Cameroon mainstream media and toxic masculinity
By Comfort Mussa
Yesterday I went to the news stand for my daily supply of newspapers. I was drawn to The Guardian Post edition 1070. It had a bold headline at the top of the cover page which read “Pastor jailed for sucking minor’s breast”
Yes!! I told myself it serves the Pastor right .I was glad to see the story prioritized on cover page. Not only are stories on violence against women under reported in mainstream media in Cameroon, when they are, the stories are buried in rather obscure pages inside the newspapers. Seeing one on the cover page was a relief.
My relief quickly turned to disappointment as I read the inside story. A second look at the headline in the story prompted the question, why did the paper say , “Pastor jailed for sucking minor’s breast”. The headline downplayed the severity of what the pastor had done. Why not call it what it is – pedophilia or sexual molestation.

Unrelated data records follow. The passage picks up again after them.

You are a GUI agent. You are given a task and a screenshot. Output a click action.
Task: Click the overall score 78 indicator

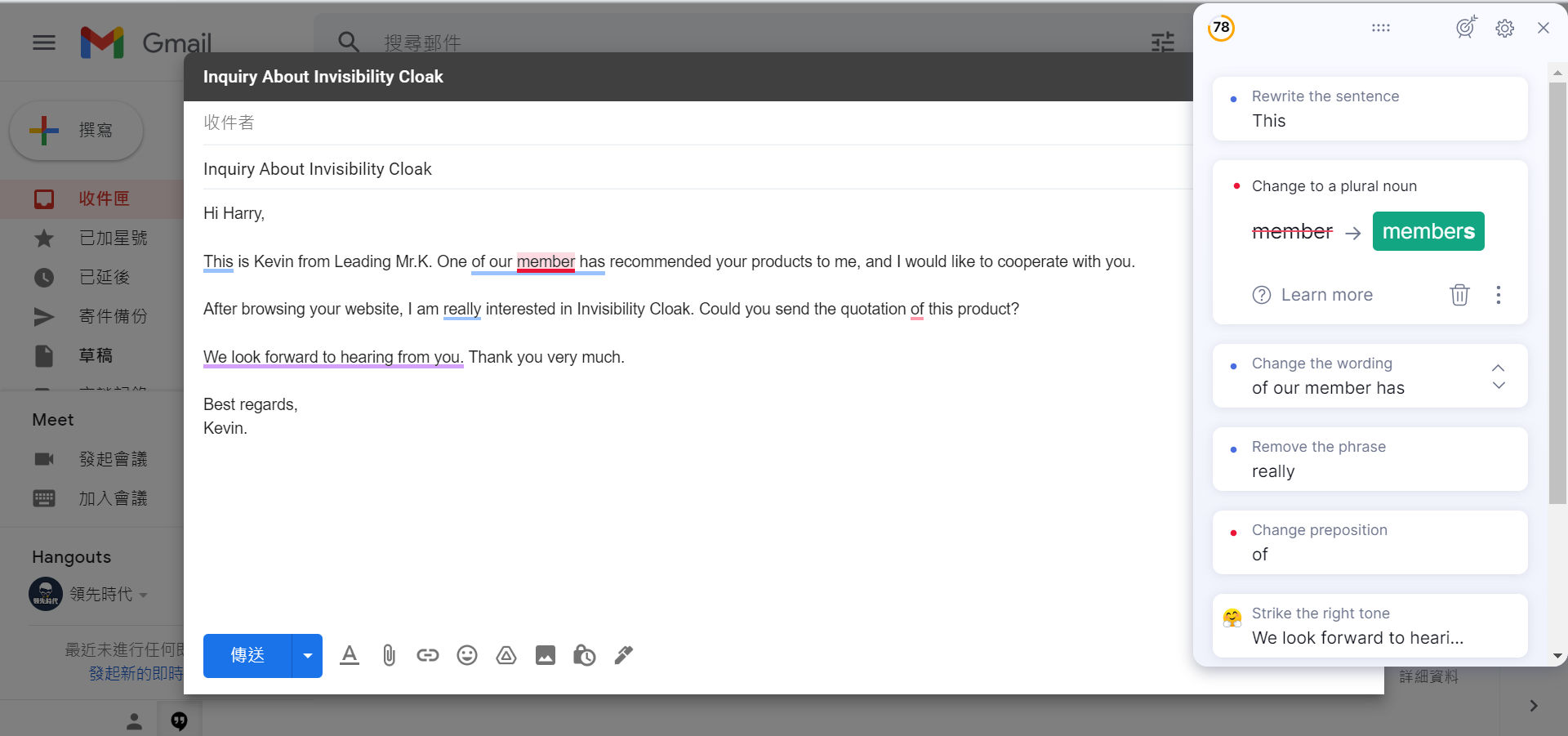(x=1222, y=28)
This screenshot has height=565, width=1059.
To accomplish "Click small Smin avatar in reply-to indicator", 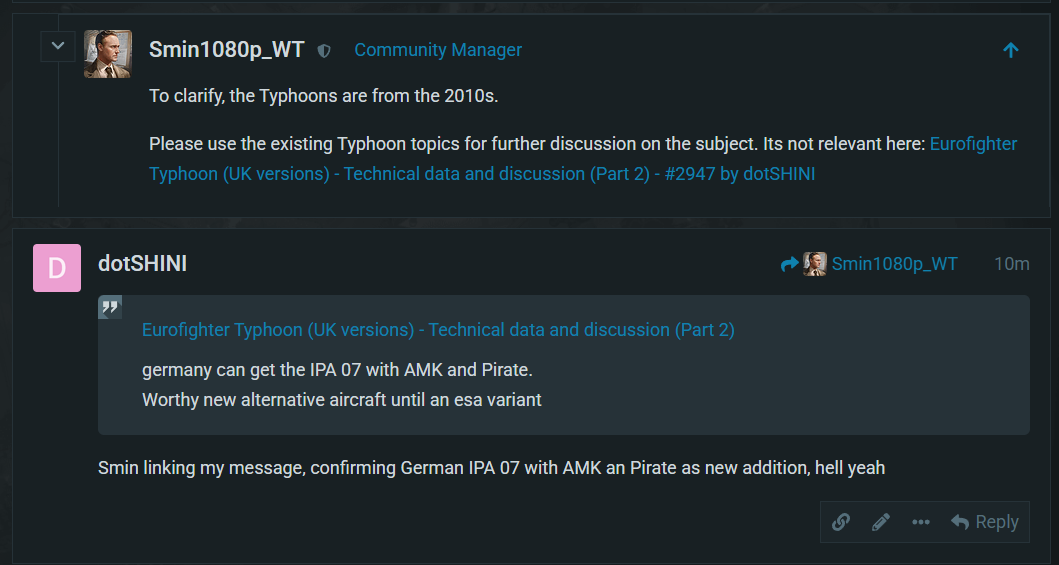I will (x=815, y=264).
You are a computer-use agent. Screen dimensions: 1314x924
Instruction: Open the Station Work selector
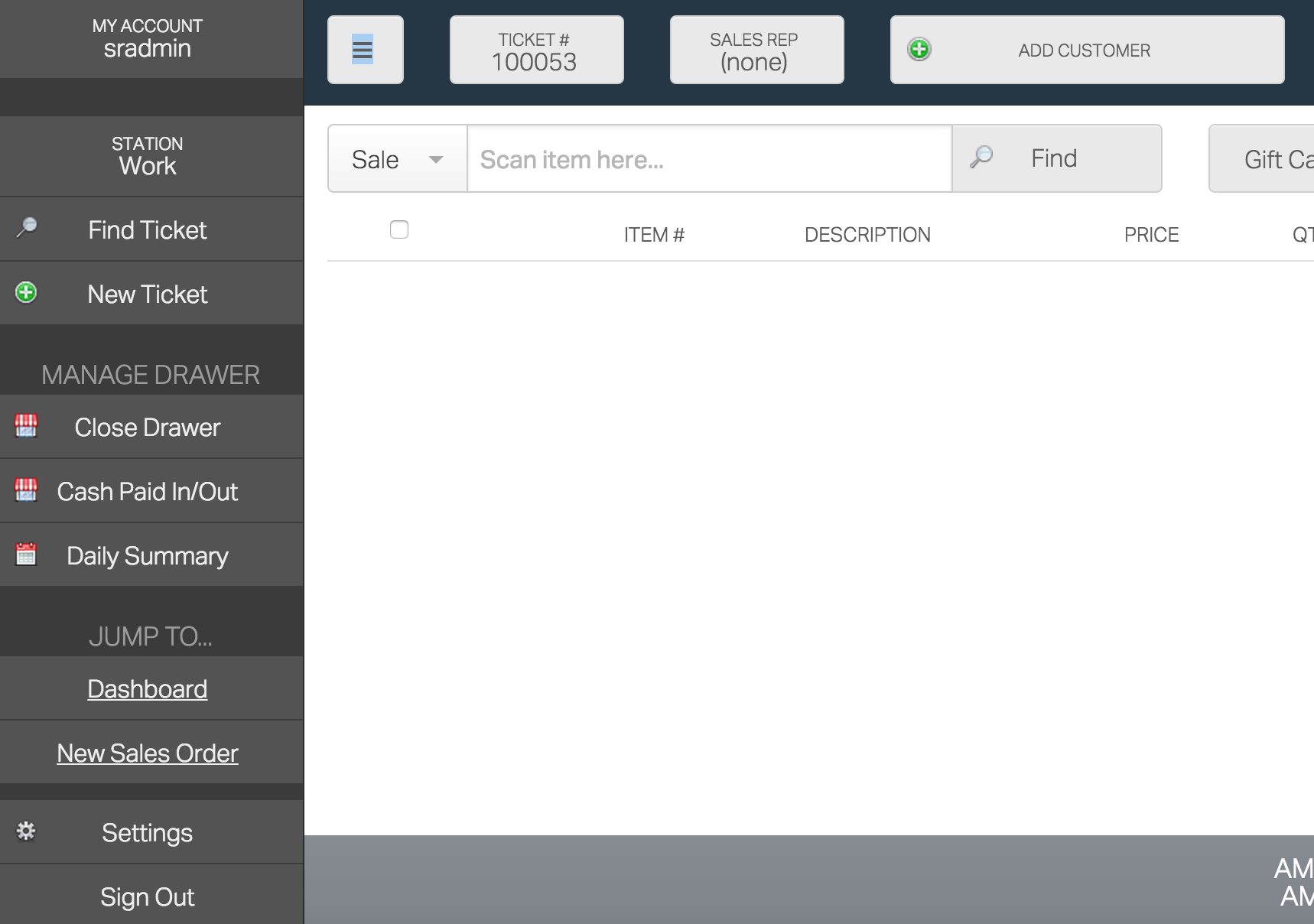click(x=148, y=156)
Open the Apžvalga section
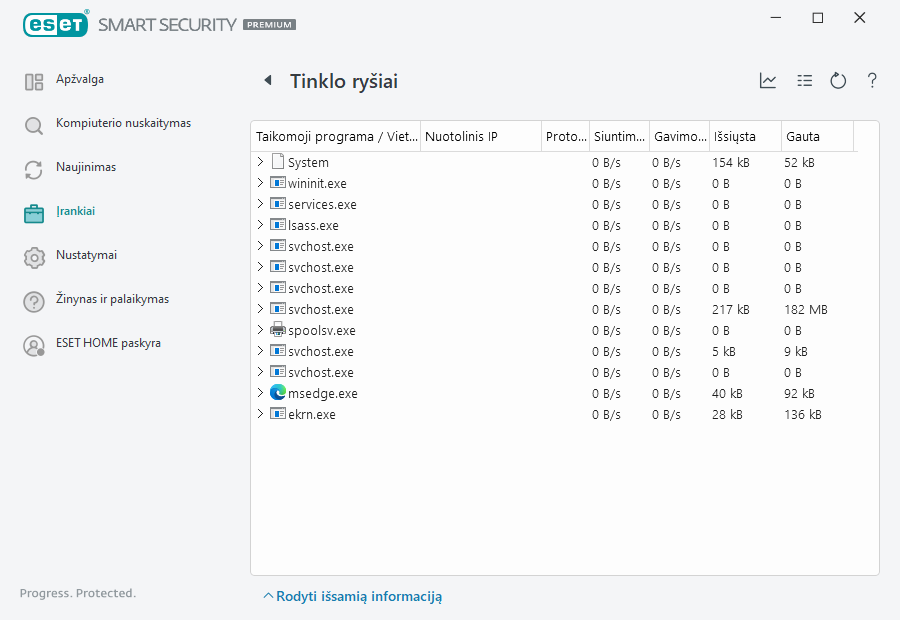The height and width of the screenshot is (620, 900). pyautogui.click(x=79, y=80)
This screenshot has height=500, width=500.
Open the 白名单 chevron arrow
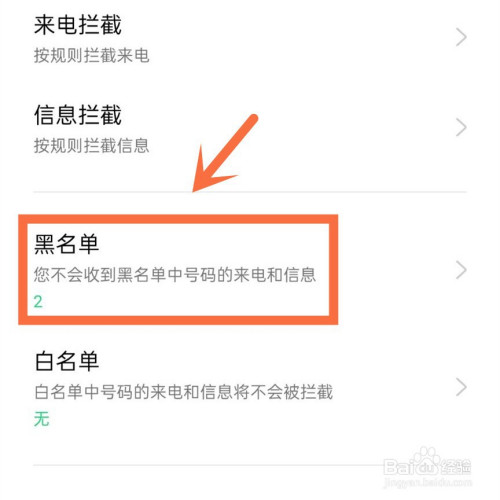[x=461, y=387]
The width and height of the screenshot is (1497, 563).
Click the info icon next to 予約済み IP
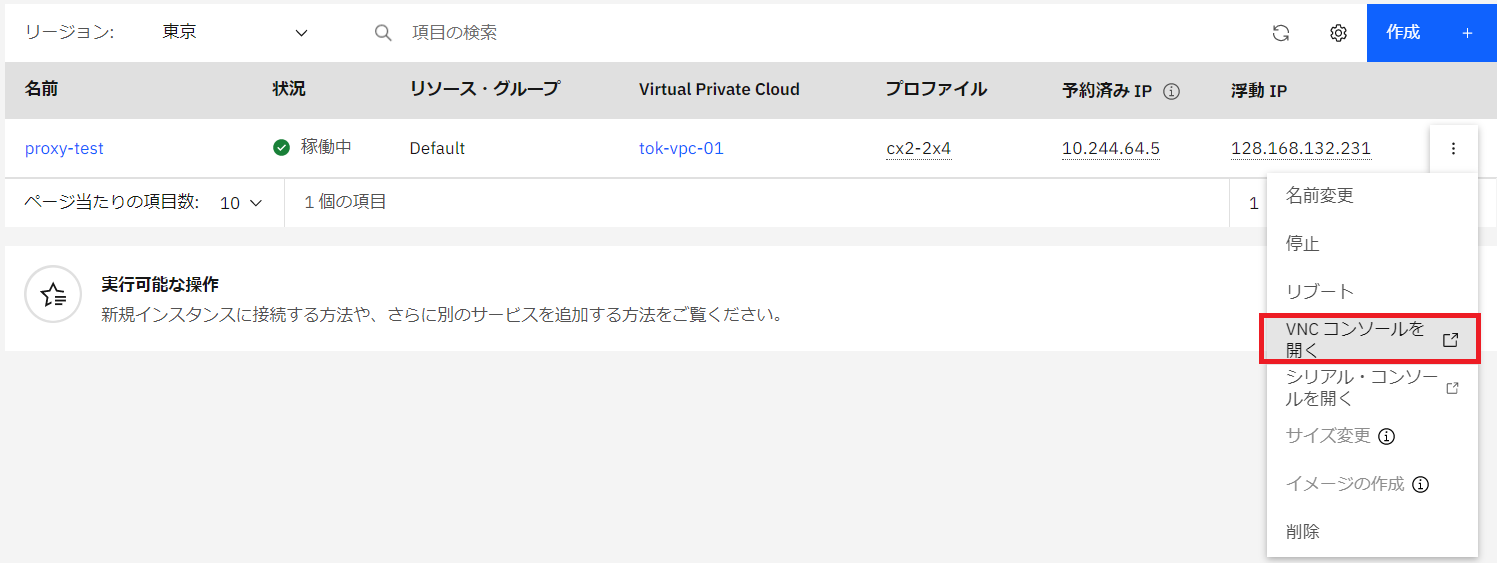click(1172, 91)
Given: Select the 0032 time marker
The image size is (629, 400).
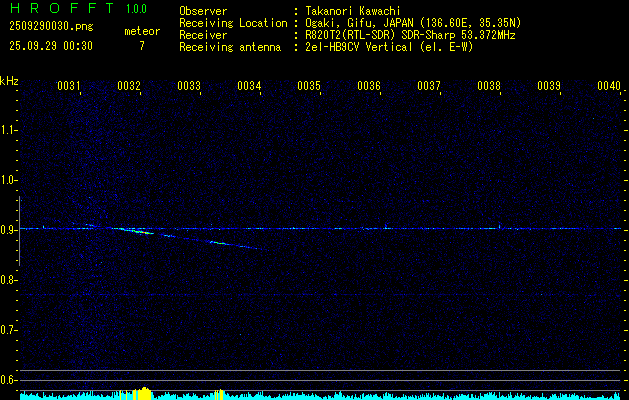Looking at the screenshot, I should (x=129, y=87).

Also, the story concealed the name and denomination of the 50 year old Pastor but mentioned the name of the 13 year old. The only name mentioned in the whole article is the girl’s. How distasteful. It is in the public’s best interest to know the name of the said pastor and his denomination.
In Cameroon mainstream media, it is very common to read such stories on violence against women, especially rape, reported from a male perspective. This perpetuates stereotypes and myths about women while ridiculing and trivializing their needs and concerns.
According to the story, the pastor justified his action by saying the girl undressed herself in his presence and as a man, he could not resist. The story narrates that the pastor agreed to have had sex with the kid once although her parents said it was thrice.
If the common man blames women for attracting rape to themselves, one would expect the courts to protect the women/girls and not play into the everyday victim blaming which often makes victims shy away from reporting the cases in the first place.
I was shocked at the detail in the story which stated that the presiding judge hearing the case mitigated the sentence because ‘he recognized that the pastor is only human and could not resist the young girl’s nakedness”.
Did the court not recognize that the naked body belonged to a 13 year old, church member assaulted by a 50 year old pastor?
Any man who justifies rape by advancing the argument that the temptation of a girl/woman’s naked body is too hard to resist, is a rapist waiting to happen (that is, if he is not yet one).
What is irresistible about the naked body of a minor or that of an unconsenting adult? If the church and court use the excuse of the weakness of men , hence justifying why some of them can’t help but rape women, then you can understand how many women in Cameroon have nowhere to run to in the face of sexual abuse. These are the stories we must seek and tell fairly.
Mainstream media should be able to tell these stories in objective ways that challenge such toxic masculinity, offers a voice for victims/survivors and holds the powerful to account.